Na passada sexta-feira, auxiliares de saúde e administrativos de hospitais e centros saúde iniciaram uma greve de 24 horas, manifestando o seu desagrado pela violação dos direitos laborais e a diminuição das condições de trabalho a que estão sujeitos.

A esta greve aderiram não só auxiliares de saúde e administrativos como técnicos de diagnóstico, terapêutica e de processamento de análises clínicas.
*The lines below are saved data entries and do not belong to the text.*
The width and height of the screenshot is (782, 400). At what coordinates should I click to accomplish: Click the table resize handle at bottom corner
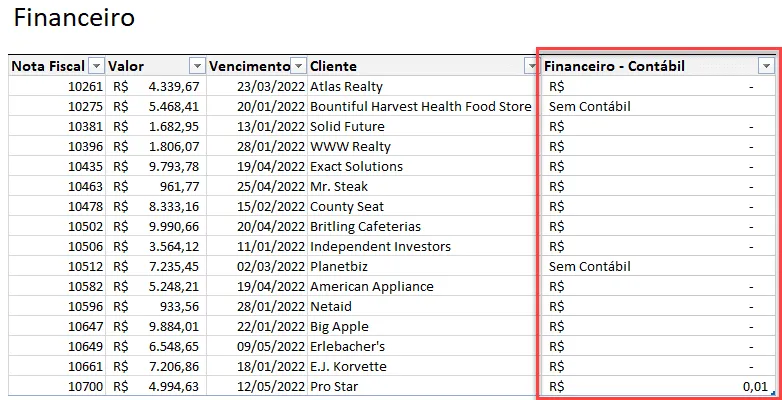point(773,393)
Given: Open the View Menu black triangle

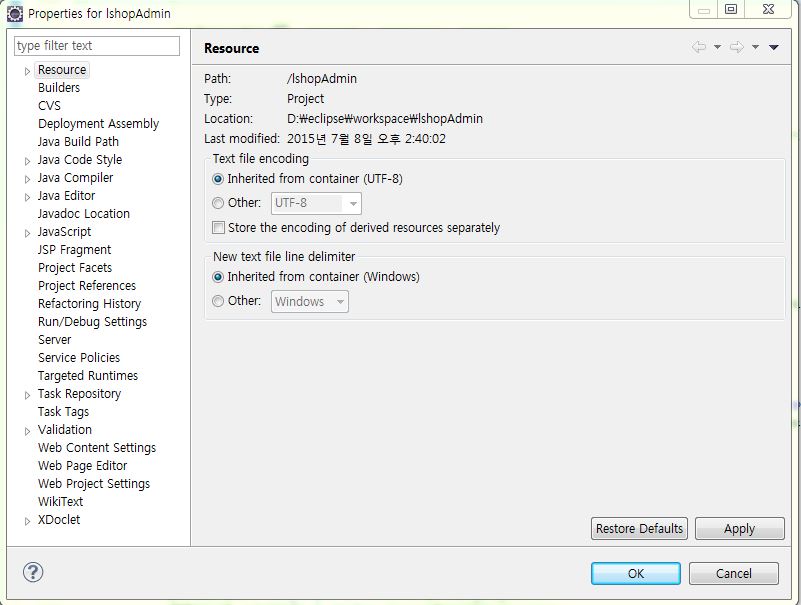Looking at the screenshot, I should 774,48.
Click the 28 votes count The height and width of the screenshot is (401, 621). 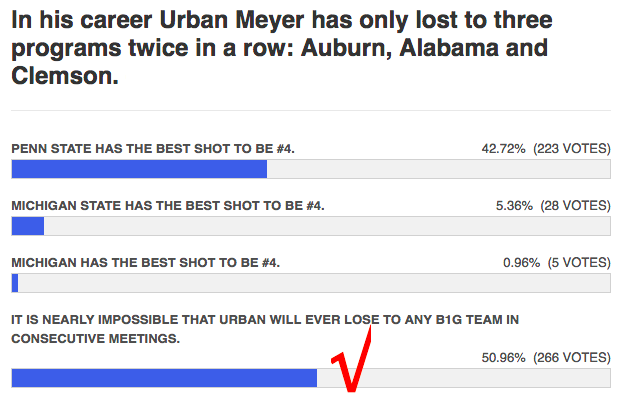[576, 206]
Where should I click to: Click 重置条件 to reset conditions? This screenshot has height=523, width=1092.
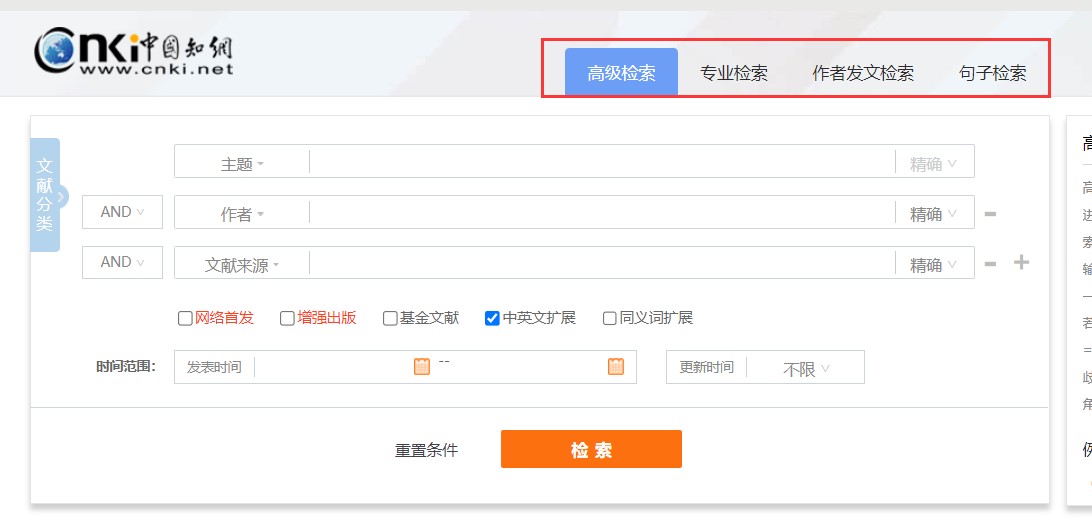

A insatisfação de todos estes profissionais foi bem evidente com uma adesão à greve que se situou entre os 80% e os 90%. No cerne desta paralisação está a exigência do cumprimento da lei na regulamentação do horário e a necessidade de aumento do número de contratações.

A exaustão toma já conta de muitos dos profissionais de saúde que se veem obrigados a trabalhar uma média de 50 horas semanais, sem direito ao pagamento das horas extras.

Nos hospitais do Porto e em Faro, a adesão à greve chegou aos 70%. Em Coimbra e em Gaia, a adesão foi ainda superior rondando os 90%. Na cidade de Faro a greve atingiu os 70%, verificando-se também o encerramento do centro de saúde.

Esta situação verificou-se um pouco por todo o país e provocou a indignação de muitos utentes, que se viram privados das suas consultas externas e análises por falta de funcionários e sem qualquer informação complementar.

Nas urgências, a realidade foi outra, uma vez que em todo o país o sistema de serviços mínimos funcionou.